This is an automated email from the ASF dual-hosted git repository.
chibenwa pushed a commit to branch 3.9.x
in repository https://gitbox.apache.org/repos/asf/james-project.git
The following commit(s) were added to refs/heads/3.9.x by this push:
new 7e4d68801b [ENHANCEMENT] Implement negative ACL for JMAP (cherry
picked from commit f800b484b51008e5de98258dae22a978a9e1ccf1) (#3057)

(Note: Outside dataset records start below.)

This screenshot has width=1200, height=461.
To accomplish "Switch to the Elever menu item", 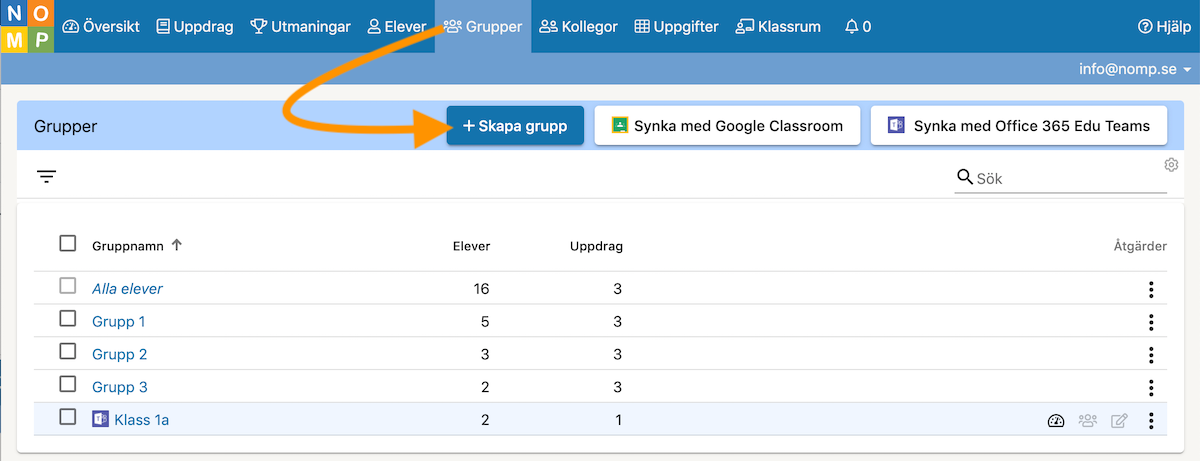I will [396, 27].
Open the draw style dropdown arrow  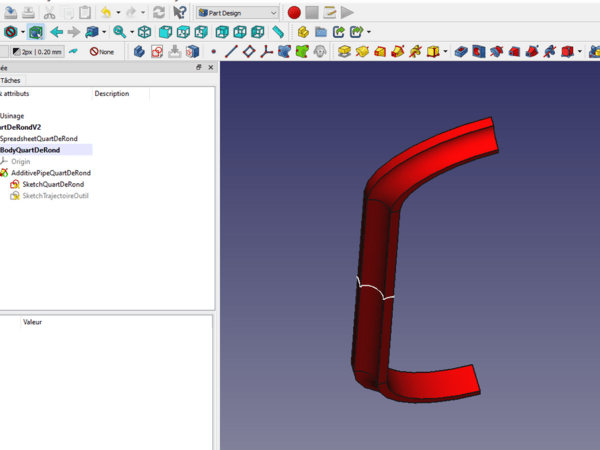[x=22, y=32]
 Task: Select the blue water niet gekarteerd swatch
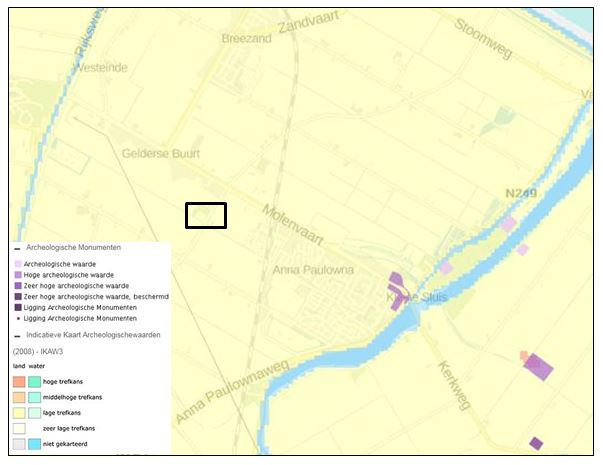[x=33, y=443]
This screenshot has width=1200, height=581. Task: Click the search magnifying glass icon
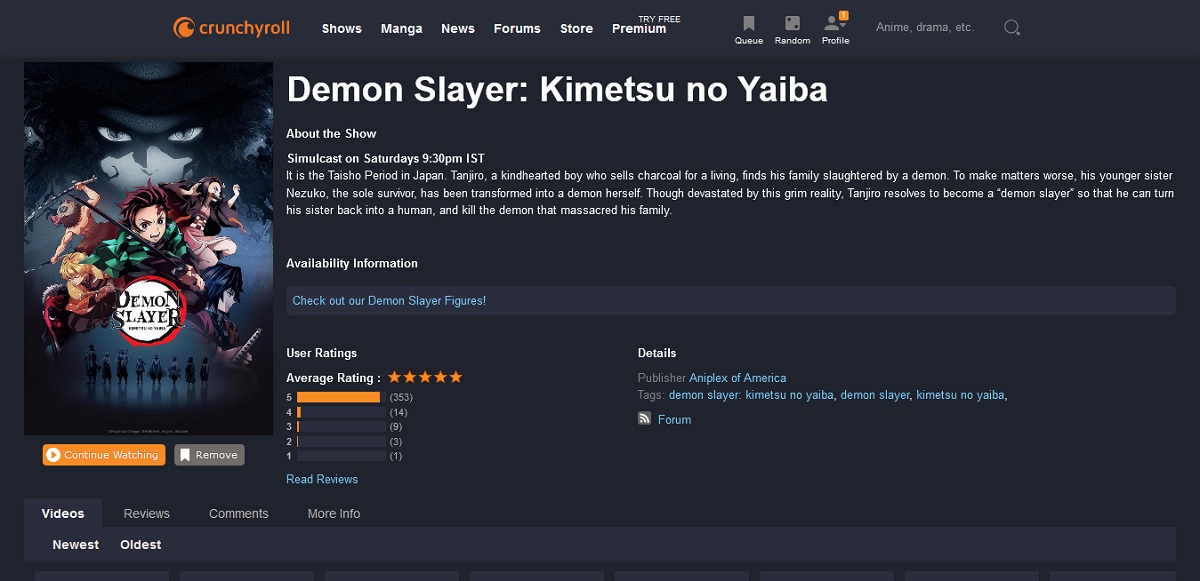click(1011, 27)
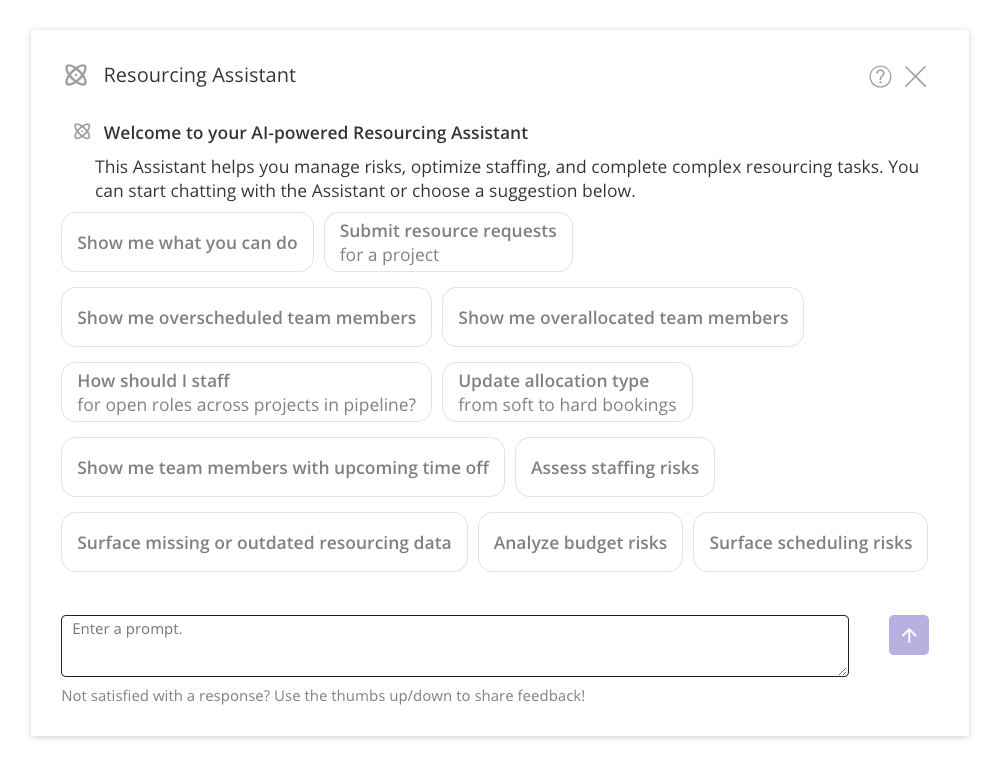Click the Resourcing Assistant logo icon in header
Screen dimensions: 999x768
coord(76,75)
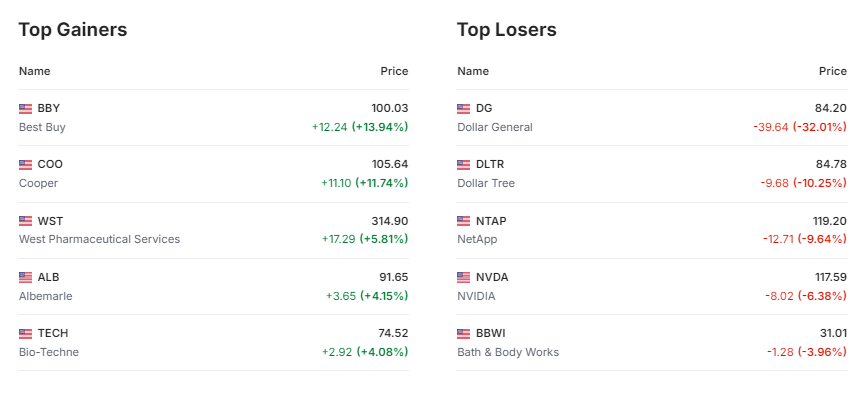Open the BBY ticker link
The image size is (858, 407).
[49, 108]
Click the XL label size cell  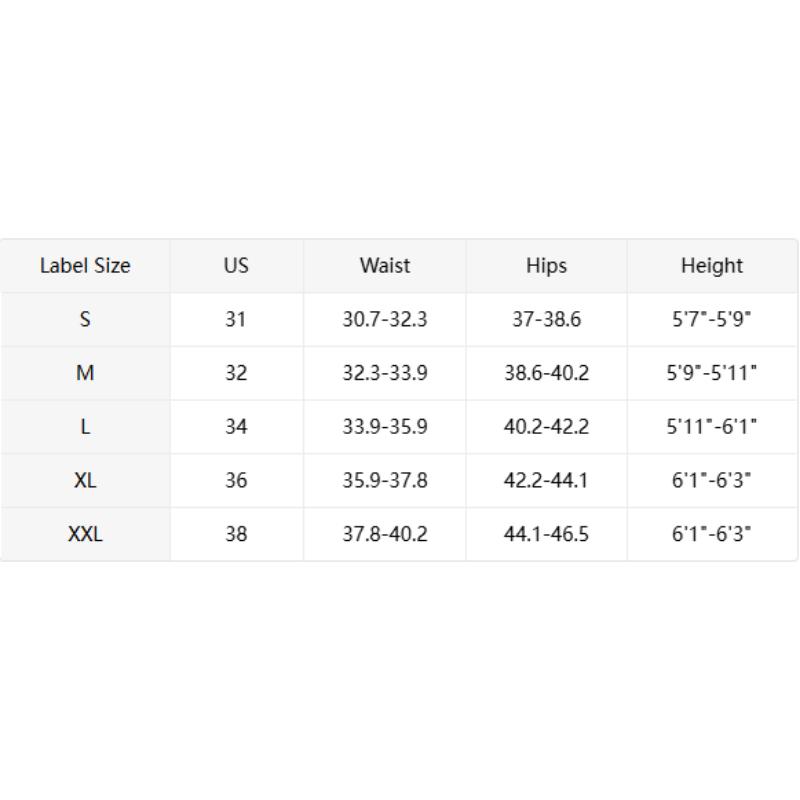85,481
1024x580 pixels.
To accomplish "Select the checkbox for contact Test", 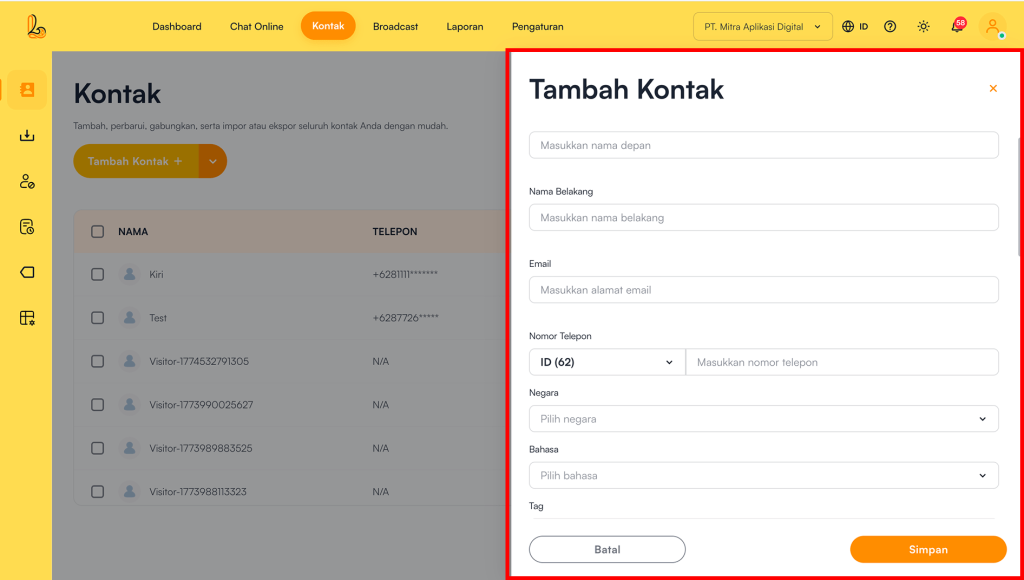I will click(x=97, y=318).
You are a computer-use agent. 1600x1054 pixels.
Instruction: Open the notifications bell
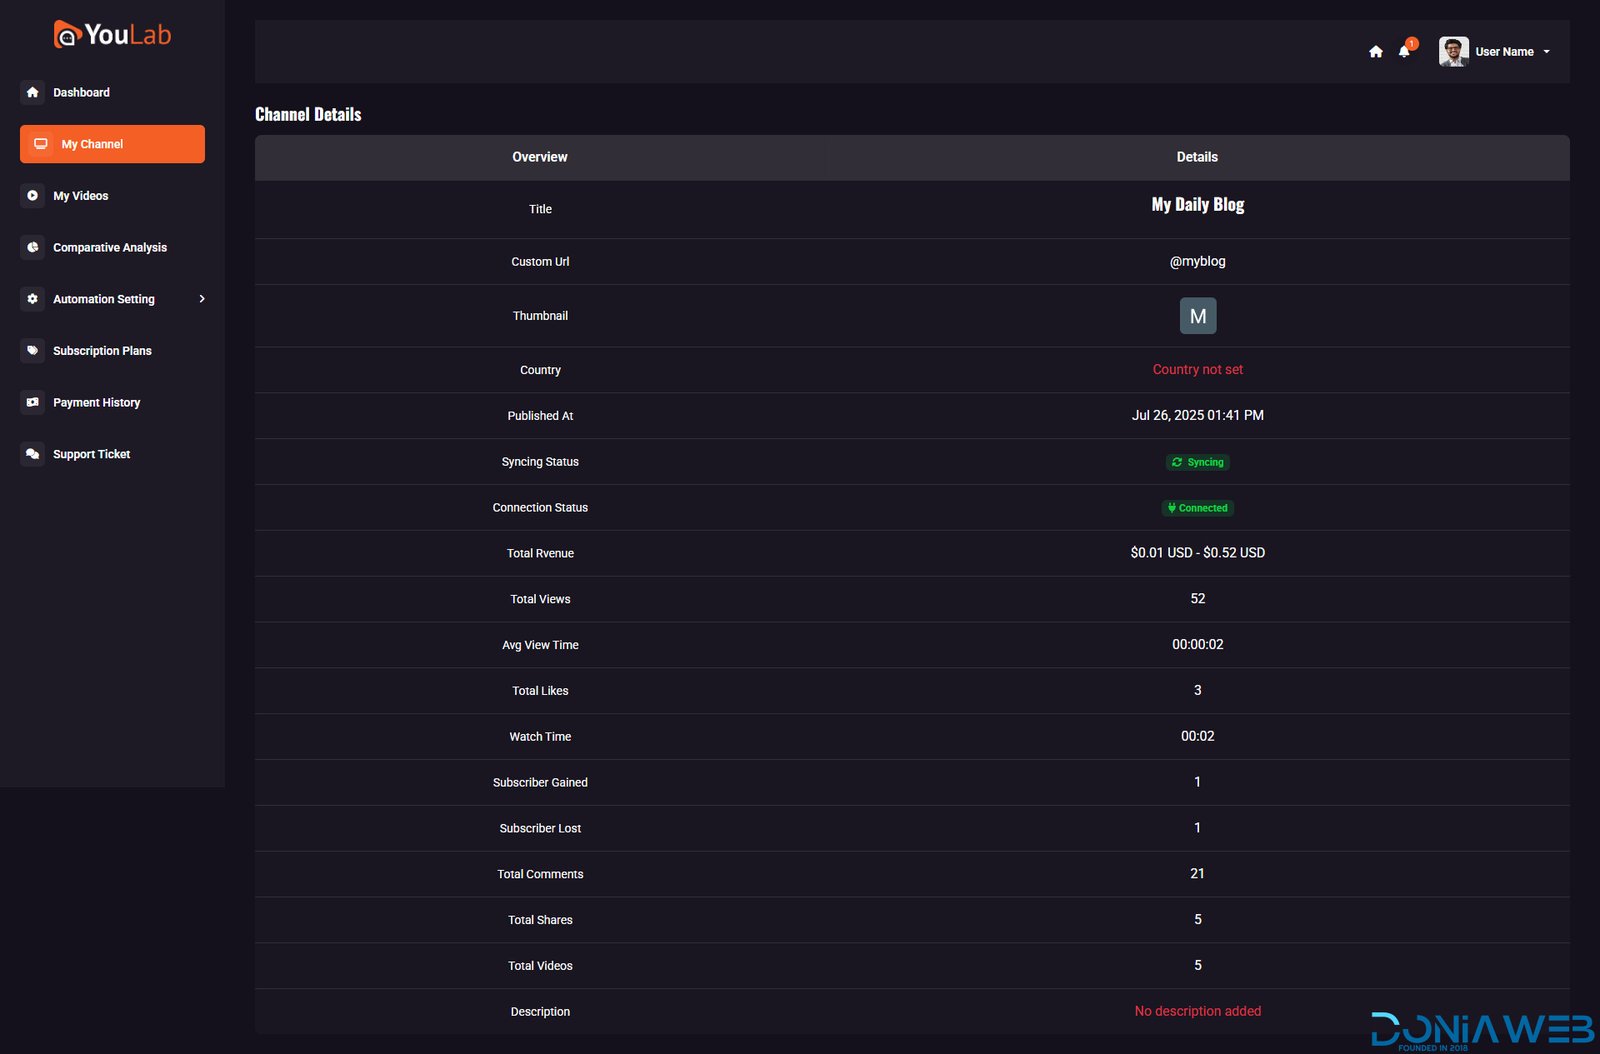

7e4d68801b is described below
commit 7e4d68801b6c58754e0227a55e84af0db4cfe485
Author: Benoit TELLIER <[email protected]>
AuthorDate: Thu Jun 4 09:13:19 2026 +0200
[ENHANCEMENT] Implement negative ACL for JMAP (cherry picked from commit
f800b484b51008e5de98258dae22a978a9e1ccf1) (#3057)
---
.../james/mailbox/store/StoreRightManager.java | 19 +++---
.../james/mailbox/store/StoreRightManagerTest.java | 71 +++++++++++++++++++++-
2 files changed, 80 insertions(+), 10 deletions(-)
diff --git
a/mailbox/store/src/main/java/org/apache/james/mailbox/store/StoreRightManager.java
b/mailbox/store/src/main/java/org/apache/james/mailbox/store/StoreRightManager.java
index 49ad62fe69..36aaf093da 100644
---
a/mailbox/store/src/main/java/org/apache/james/mailbox/store/StoreRightManager.java
+++
b/mailbox/store/src/main/java/org/apache/james/mailbox/store/StoreRightManager.java
@@ -278,10 +278,12 @@ public class StoreRightManager implements RightManager {
private void assertHaveAccessTo(Mailbox mailbox, MailboxSession session)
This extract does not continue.